**PROBLEM DETAILS**
Below are the records; return every line from the one that contains "Click the 分析 button under the EUR/JPY chart" to the last, exactly, skipping the pictures.

+++ STUDY MATERIAL +++

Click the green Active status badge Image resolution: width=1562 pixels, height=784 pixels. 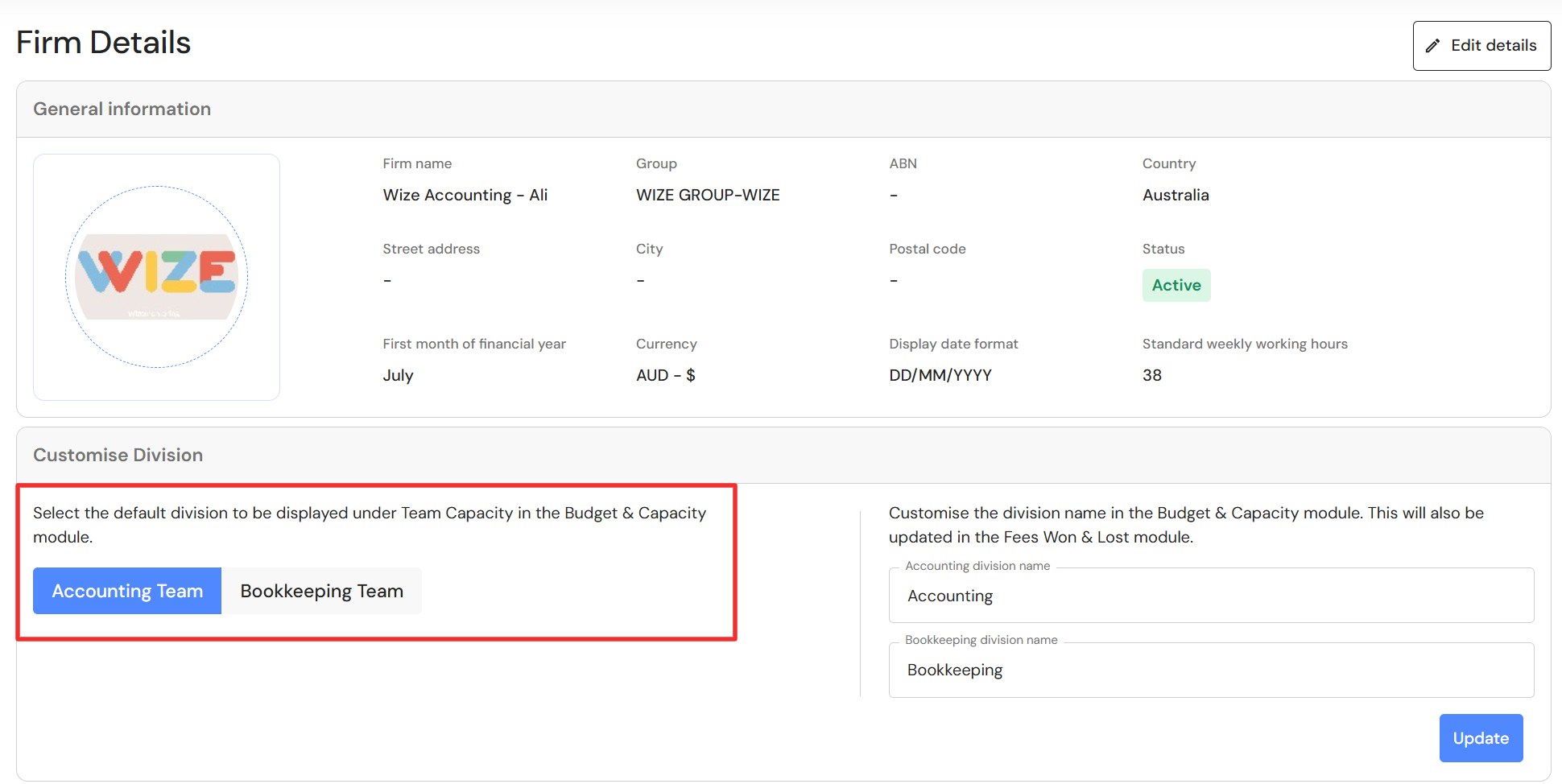click(x=1176, y=285)
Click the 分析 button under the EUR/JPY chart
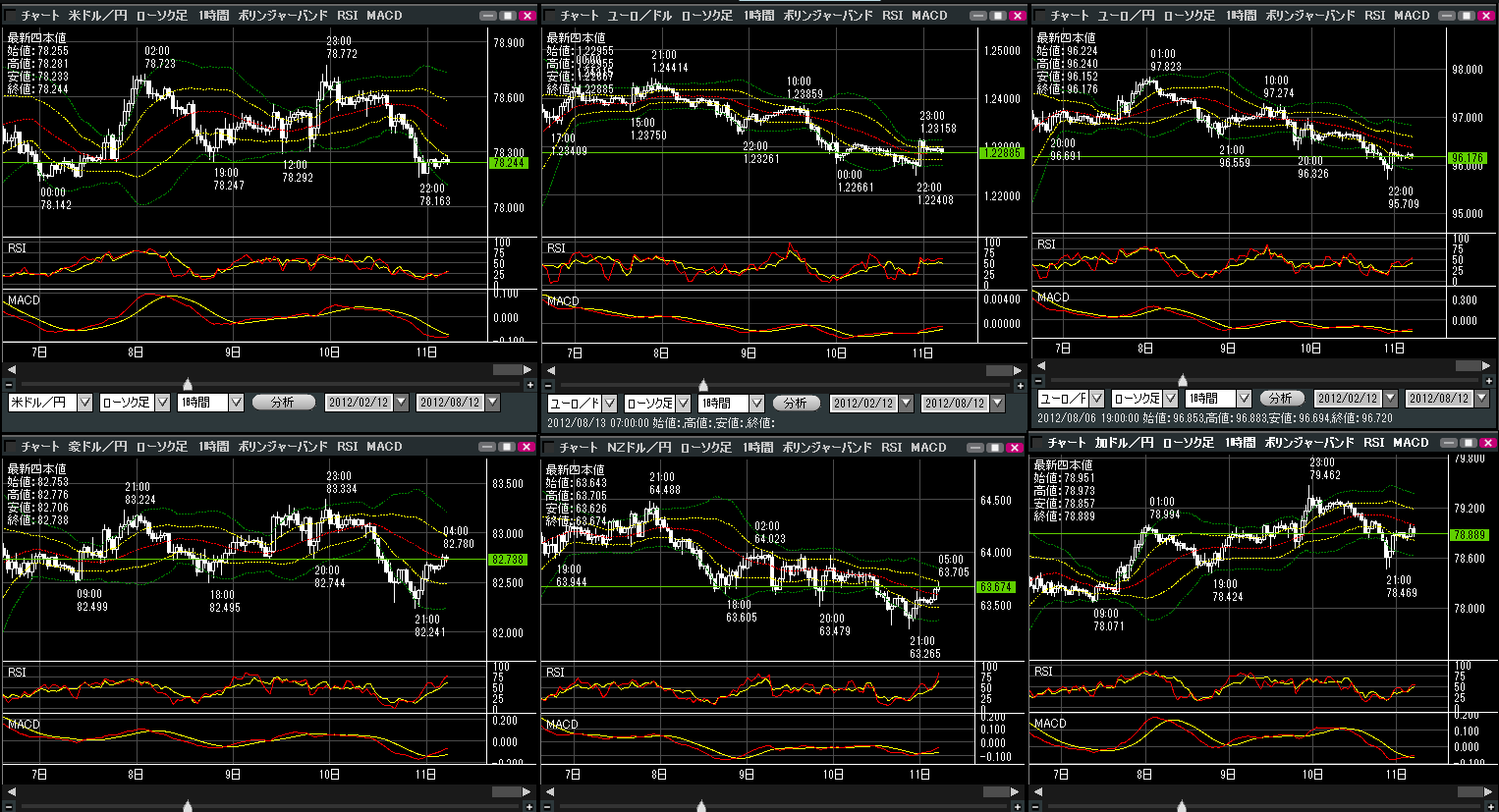This screenshot has width=1499, height=812. coord(1280,399)
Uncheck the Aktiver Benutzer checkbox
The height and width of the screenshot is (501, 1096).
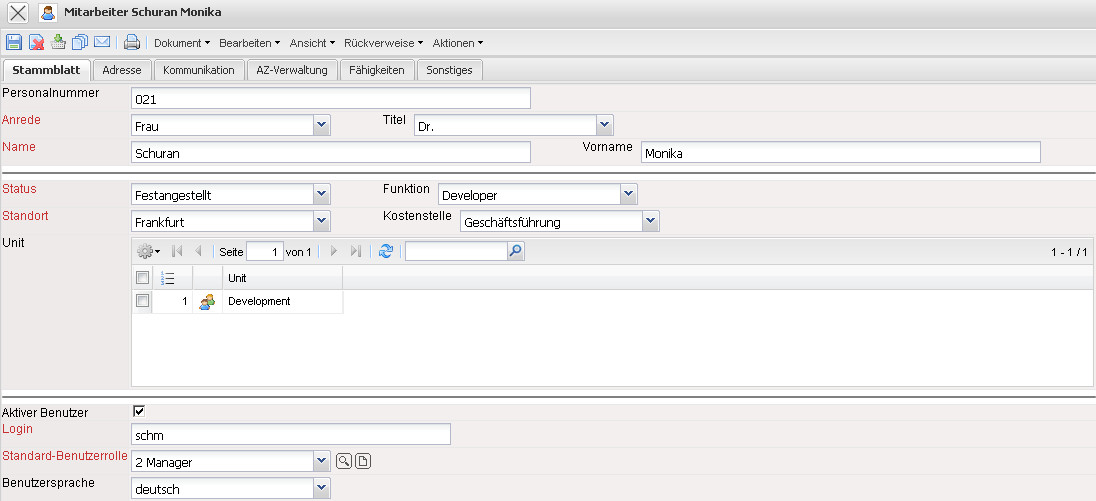pyautogui.click(x=139, y=411)
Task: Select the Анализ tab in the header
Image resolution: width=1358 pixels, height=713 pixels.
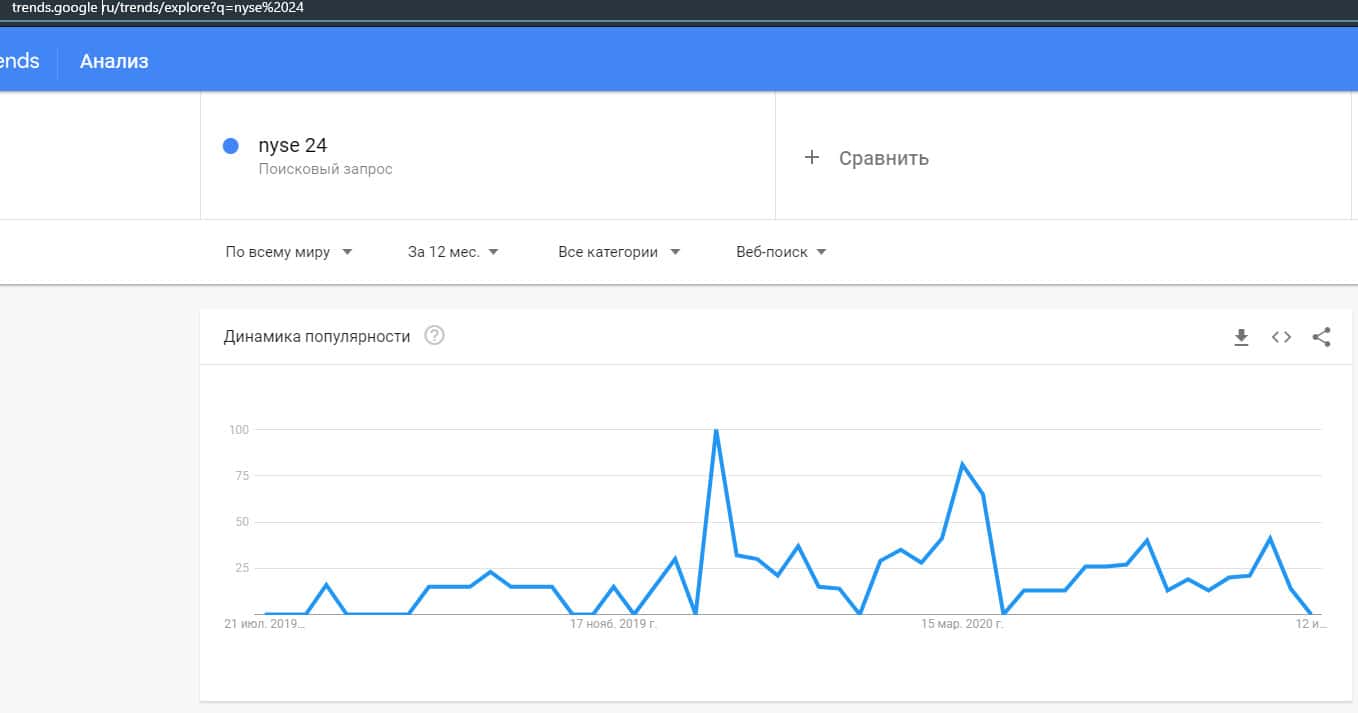Action: pos(114,61)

+++

**TASK SOLUTION**
Click the 分析 button under the EUR/JPY chart
This screenshot has width=1499, height=812. coord(1280,399)
Uncheck the Aktiver Benutzer checkbox
The height and width of the screenshot is (501, 1096).
pyautogui.click(x=139, y=411)
Task: Select the Анализ tab in the header
Image resolution: width=1358 pixels, height=713 pixels.
Action: pos(114,61)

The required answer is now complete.